YOUR GOAL: Return the data below exactly, but only from the line containing "8110 (499, 2331)" through the line containing "[Increase] (890, 733)", with both of those lines included.

** DATASET follows **

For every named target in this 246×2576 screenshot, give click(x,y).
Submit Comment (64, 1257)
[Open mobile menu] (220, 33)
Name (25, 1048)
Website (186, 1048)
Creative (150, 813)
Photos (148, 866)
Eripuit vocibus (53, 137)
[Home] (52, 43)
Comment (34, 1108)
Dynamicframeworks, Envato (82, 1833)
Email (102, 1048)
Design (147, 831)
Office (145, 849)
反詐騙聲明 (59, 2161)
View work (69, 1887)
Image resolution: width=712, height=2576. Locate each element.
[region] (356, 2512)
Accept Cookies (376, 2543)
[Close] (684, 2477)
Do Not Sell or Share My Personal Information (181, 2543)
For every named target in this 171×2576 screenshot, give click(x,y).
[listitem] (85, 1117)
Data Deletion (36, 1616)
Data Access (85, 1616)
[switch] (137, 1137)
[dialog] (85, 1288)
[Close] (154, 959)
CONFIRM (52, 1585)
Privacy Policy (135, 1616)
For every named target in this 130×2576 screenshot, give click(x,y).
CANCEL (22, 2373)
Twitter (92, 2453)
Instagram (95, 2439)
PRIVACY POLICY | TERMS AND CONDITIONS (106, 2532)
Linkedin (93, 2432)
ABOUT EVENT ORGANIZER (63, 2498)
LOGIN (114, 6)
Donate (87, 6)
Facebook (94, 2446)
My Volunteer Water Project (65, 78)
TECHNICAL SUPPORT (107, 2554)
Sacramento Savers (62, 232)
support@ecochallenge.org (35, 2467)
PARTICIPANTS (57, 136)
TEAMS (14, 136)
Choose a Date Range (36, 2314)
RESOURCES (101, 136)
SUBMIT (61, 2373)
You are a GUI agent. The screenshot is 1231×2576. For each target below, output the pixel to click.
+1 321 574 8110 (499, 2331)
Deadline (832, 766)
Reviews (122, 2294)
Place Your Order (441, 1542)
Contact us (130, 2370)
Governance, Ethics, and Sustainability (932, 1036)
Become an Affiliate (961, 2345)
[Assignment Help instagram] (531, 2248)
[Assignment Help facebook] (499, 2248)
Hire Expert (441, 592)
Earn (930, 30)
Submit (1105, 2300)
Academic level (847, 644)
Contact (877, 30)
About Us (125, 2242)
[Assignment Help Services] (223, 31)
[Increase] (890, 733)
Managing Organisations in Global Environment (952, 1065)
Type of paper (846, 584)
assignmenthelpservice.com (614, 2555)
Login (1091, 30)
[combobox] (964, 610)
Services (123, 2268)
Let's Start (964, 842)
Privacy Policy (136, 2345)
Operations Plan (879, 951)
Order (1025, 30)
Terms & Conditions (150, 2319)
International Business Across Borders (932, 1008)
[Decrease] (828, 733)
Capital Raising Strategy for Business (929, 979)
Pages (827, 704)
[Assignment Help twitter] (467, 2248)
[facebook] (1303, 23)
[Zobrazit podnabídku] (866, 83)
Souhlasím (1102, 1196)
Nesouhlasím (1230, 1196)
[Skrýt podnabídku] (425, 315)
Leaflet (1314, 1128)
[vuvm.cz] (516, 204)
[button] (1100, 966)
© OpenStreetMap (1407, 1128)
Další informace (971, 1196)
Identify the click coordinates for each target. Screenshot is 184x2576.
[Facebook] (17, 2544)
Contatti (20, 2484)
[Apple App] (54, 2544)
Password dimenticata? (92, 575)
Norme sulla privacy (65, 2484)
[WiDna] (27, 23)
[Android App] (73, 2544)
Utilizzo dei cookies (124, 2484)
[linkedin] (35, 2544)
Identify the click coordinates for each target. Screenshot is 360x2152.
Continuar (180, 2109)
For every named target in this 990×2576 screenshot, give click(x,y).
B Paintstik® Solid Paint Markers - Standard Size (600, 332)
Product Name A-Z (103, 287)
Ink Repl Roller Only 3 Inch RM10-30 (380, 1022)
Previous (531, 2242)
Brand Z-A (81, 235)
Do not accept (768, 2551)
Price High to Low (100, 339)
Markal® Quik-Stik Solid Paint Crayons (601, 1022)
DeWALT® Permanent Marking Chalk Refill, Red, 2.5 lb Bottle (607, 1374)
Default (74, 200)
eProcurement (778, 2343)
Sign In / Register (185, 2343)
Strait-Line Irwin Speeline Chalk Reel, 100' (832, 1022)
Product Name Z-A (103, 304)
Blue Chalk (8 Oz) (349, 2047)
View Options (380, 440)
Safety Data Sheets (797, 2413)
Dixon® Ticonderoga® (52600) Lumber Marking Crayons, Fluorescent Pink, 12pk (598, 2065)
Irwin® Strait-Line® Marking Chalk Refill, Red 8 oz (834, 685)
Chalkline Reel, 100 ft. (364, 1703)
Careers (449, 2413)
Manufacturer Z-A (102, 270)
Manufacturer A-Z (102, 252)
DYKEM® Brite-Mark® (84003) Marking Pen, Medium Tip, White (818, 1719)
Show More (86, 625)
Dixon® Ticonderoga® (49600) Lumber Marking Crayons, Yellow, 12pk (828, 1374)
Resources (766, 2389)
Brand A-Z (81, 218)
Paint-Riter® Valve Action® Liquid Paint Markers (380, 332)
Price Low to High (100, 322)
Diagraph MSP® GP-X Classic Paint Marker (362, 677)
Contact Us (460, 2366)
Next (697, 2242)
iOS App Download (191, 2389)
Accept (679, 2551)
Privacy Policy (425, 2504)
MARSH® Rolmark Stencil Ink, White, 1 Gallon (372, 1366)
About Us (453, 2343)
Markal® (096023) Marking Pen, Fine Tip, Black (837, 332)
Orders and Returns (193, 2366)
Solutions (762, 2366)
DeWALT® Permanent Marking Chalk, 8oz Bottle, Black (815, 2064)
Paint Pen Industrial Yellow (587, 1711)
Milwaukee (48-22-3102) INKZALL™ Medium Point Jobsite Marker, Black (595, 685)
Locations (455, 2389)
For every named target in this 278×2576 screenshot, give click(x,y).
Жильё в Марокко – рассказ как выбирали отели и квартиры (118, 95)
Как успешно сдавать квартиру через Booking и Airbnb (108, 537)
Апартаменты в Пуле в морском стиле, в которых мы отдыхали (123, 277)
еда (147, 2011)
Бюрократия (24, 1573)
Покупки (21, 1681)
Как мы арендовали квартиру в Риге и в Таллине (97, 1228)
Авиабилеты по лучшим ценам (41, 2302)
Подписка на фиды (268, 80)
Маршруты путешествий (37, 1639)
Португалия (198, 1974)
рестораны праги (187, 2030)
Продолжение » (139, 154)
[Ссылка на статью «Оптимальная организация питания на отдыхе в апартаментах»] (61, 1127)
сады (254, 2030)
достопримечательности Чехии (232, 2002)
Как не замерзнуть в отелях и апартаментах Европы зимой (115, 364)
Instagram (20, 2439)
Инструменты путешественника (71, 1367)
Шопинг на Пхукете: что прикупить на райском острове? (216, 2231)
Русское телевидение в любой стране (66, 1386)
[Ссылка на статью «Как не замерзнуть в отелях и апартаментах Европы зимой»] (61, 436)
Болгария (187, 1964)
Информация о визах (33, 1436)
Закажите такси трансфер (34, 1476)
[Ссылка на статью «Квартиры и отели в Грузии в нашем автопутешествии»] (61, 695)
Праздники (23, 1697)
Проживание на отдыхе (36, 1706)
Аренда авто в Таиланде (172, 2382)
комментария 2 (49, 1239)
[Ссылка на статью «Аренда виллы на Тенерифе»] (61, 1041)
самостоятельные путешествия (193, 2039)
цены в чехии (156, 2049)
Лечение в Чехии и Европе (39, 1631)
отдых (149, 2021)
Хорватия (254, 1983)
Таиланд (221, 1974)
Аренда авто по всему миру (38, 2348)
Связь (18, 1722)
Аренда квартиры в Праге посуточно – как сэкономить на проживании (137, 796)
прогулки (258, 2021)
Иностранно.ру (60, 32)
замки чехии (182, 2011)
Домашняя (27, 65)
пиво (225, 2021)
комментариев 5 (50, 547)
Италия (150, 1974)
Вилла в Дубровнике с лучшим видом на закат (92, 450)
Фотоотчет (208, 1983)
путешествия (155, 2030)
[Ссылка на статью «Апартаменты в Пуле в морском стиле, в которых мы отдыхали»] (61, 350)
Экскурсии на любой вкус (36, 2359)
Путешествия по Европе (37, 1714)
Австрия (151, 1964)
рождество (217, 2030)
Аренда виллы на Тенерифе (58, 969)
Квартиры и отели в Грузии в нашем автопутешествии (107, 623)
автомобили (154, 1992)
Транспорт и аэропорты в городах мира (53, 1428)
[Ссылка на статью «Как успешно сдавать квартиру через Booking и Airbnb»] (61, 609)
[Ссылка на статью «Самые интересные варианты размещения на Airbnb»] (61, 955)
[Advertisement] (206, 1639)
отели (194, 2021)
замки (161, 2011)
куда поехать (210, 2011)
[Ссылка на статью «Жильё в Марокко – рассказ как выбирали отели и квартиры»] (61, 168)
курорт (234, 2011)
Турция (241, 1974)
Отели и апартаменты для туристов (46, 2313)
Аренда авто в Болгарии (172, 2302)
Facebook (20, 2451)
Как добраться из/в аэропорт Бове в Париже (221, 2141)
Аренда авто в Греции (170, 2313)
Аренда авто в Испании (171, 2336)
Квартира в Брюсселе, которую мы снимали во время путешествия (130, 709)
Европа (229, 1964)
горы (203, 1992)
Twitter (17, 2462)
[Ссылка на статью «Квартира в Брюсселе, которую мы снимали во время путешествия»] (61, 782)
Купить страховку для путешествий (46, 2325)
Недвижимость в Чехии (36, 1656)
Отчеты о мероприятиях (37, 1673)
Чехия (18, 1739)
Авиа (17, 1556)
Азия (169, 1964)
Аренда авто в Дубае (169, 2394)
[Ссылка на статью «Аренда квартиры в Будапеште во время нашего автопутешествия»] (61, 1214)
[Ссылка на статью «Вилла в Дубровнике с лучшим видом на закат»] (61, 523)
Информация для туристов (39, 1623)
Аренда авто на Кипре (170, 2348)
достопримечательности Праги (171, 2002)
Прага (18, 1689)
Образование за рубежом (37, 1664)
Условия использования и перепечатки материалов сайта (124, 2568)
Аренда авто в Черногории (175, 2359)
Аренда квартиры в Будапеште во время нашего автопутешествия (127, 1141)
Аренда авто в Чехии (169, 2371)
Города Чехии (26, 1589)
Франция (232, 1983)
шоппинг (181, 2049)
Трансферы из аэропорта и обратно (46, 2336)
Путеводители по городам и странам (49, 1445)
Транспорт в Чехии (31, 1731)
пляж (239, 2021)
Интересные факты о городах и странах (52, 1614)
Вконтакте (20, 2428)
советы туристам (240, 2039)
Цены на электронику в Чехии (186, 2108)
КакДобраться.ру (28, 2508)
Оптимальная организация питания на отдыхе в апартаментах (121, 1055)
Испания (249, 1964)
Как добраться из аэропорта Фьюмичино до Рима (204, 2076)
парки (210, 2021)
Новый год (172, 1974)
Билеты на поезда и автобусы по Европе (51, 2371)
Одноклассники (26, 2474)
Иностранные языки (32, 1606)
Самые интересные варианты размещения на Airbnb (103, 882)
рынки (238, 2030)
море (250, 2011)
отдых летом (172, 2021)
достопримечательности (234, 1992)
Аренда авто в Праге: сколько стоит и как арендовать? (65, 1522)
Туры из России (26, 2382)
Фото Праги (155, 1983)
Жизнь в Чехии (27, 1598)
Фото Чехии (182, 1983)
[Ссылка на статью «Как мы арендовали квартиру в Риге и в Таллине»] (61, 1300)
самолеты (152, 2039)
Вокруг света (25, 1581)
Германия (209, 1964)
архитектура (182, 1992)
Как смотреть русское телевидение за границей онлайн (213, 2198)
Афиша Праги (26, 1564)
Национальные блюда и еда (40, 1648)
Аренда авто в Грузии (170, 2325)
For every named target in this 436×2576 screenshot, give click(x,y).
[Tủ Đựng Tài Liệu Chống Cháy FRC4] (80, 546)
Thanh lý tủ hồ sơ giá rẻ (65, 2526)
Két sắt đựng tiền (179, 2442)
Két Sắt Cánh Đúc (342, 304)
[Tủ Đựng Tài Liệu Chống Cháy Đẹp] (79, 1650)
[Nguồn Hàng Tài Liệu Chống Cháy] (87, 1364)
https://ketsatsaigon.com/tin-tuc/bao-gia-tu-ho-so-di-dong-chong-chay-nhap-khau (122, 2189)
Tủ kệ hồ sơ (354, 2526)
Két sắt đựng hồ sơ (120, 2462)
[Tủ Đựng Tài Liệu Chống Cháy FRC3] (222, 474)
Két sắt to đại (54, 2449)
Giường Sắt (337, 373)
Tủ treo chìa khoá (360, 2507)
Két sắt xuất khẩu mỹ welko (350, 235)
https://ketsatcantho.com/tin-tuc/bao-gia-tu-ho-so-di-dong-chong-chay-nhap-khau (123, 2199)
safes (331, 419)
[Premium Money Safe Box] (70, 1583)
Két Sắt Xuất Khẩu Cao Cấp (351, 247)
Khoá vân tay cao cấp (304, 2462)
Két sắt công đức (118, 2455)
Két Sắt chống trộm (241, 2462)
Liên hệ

** End of DATASET **

EXERCISE ANSWER:
+1 321 574 8110 (499, 2331)
Deadline (832, 766)
Reviews (122, 2294)
Place Your Order (441, 1542)
Contact us (130, 2370)
Governance, Ethics, and Sustainability (932, 1036)
Become an Affiliate (961, 2345)
[Assignment Help instagram] (531, 2248)
[Assignment Help facebook] (499, 2248)
Hire Expert (441, 592)
Earn (930, 30)
Submit (1105, 2300)
Academic level (847, 644)
Contact (877, 30)
About Us (125, 2242)
[Assignment Help Services] (223, 31)
[Increase] (890, 733)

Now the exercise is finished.